Hyundai calls the all-new 2020 Venue its “urban compact SUV.” Translation: it’s small, stylish — and, being front-wheel-drive, should stay on the pavement.

Hyundai calls its all-new 2020 Venue crossover an “urban compact SUV.” Translation from PR-speak to English: it’s small, it’s stylish, and you should probably keep it on the pavement. The entry-level, subcompact Venue slots below the Kona; compared to that award-winning crossover, it’s five inches shorter, has 54 fewer horsepower and starts about $3,000 cheaper, at a little under $17,000. It’s targeted at the Venue’s two main demographics: young people and women.

I drove the top-tier Denim trim of the Hyundai Venue for a few days. Like other recent Hyundai/Kia offerings, the Venue feels more expensive than it is, thanks to smart decisions with regard to styling, technology and design. It has greater panache and personality than a car so cheap should.

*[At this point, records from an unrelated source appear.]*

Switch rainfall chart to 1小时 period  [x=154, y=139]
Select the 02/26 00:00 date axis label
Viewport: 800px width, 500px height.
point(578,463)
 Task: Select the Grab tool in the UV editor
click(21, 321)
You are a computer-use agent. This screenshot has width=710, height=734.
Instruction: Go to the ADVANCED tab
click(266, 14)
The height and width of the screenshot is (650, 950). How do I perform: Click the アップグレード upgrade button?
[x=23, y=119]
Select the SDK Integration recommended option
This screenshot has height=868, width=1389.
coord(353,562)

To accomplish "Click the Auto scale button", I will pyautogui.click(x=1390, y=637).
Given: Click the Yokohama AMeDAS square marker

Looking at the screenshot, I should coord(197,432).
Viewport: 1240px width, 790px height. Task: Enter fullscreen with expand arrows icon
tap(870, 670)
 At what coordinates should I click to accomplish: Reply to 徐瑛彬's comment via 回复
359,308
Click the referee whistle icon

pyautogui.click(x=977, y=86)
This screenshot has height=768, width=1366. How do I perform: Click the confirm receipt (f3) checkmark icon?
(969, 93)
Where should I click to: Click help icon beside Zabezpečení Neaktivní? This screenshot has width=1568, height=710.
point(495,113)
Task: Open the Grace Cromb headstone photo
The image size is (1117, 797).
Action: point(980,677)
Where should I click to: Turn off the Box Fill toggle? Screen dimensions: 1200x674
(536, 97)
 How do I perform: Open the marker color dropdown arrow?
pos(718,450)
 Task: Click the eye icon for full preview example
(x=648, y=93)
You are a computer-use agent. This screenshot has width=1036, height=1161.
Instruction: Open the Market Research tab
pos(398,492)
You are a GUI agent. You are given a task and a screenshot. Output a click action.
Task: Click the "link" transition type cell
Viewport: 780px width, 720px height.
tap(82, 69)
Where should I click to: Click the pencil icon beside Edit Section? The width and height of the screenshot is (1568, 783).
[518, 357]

But the Venue driving experience offers little in the way of dynamism, however. And if you’re hell-bent on buying a small Hyundai crossover, the Kona offers a lot more car for not much more money. Besides, in this price range, there’s ample value in the modestly used market.

Learn More: Here

The Hyundai Venue’s Denim trim is stylish

When the Venue arrived, my wife looked out the window and asked, “Did you get a Mini?” Consider that a complement: that’s the swanky, urban-centric small-car idea Hyundai was going for. The Denim trim may sound like the garish 1970s Levi’s edition Jeep CJs, but it’s far more upscale.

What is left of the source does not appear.